1.4 Building a Competitor Model: Glicko Scores

In the last post, we reviewed setting win-loss odds and betting prices for trading card games. In that last segment, we were given the players’ win probabilities.

In this post, we’ll take an important step (but not the last one) in generating those player win probabilities.

We’ll use a ratings system, called Glicko/Glicko2, to rate each player in a game. These ratings give a value to each player’s skill, and can be used to compare one against another to generate win/loss probabilities between them.

Glicko/Glicko2 Ratings System

Competitive games like chess have long used the Elo rating system, developed by Arpad Elo, to rate the skill level of players.

The Elo system assigns a numerical value to each player at the start of their careers.

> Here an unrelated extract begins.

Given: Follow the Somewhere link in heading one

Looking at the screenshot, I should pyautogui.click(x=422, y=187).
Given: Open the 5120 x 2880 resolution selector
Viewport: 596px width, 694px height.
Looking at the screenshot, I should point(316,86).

For Elo, new players start off with a rating of 1000. Each time a player wins or loses against another player, the winning player’s Elo rating increases while the losing player’s Elo rating decreases. This allows changes over time in a player’s skill level to be tracked.

The scale of the Elo rating system is logarithmic, meaning that a player with a rating of 1600 isn’t 60% better than a player with a rating of 1000, but rather, ninety eight times better. This logarithmic scale also has the advantage that if a weaker player beats a stronger player, the weaker player’s rating rises faster than beating a player of similar skill while if a stronger player beats a weaker player, the stronger player’s rating rises slower than beating a player of similar skill.

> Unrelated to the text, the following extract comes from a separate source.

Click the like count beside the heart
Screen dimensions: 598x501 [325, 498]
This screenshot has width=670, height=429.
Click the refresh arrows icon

Mark Glickman, Fellow of the American Statistical Association and Senior Lecturer on Statistics at the Harvard University Department of Statistics (among other accolades), invented a new spin on the traditional Elo system called Glicko (and later, Glicko2).

These systems make several improvements on the Elo methodology that are key for trading card games:

1. Glicko/Glicko2 incorporates a rating “deviation” (σ). Player deviations begin at 350 and change based on how often a player plays. This helps us measure our certainty about how accurate a player’s rating is as well as allows for a sort of “rust” factor to occur, whereby players who don’t play for a long time have their deviations drift back to that of a new player (at the σ=350 level).
2. With the deviations in mind, ratings are typified as credible intervals. For instance, a player with a rating of 1750 and σ=150 has a credible rating of ~1600 to 1900. The more the player plays, the more the deviation shrinks and the narrower and narrower the credible interval becomes (and thus, the greater and greater our certainty about that rating).
3. The deviations are not just window dressing: they are an integral part of predicting the win/loss probabilities between two competitors. A player with a lower σ is predicted to win more reliably than one with a higher σ, all else being equal.
4. Glicko uses a constant variable (“c” or the “c-value”) which limits how much a player’s rating can change due to the outcome of a single match; this limits wild fluctuations due to upset wins or losses, as well as sets how quickly (or slowly) a player without play has his or her deviation drift back down to its initial level (350).
5. Glicko2 takes a “volatility” variable (τ) into account. This variable rates how much luck is a factor in the game at hand, and helps regulate probabilities between players with different levels of volatility. Similar to σ, one competitor with a high τ, but similar skill, with be predicted to perform worse against another player with lower τ, all else being equal. Luck is accounted for.

For these reasons, we’ll use the Glicko2 system for rating competitors.

You can find an excellent paper on the Glicko System by Mark Glickman here, as well as his follow-up for Glicko2, here.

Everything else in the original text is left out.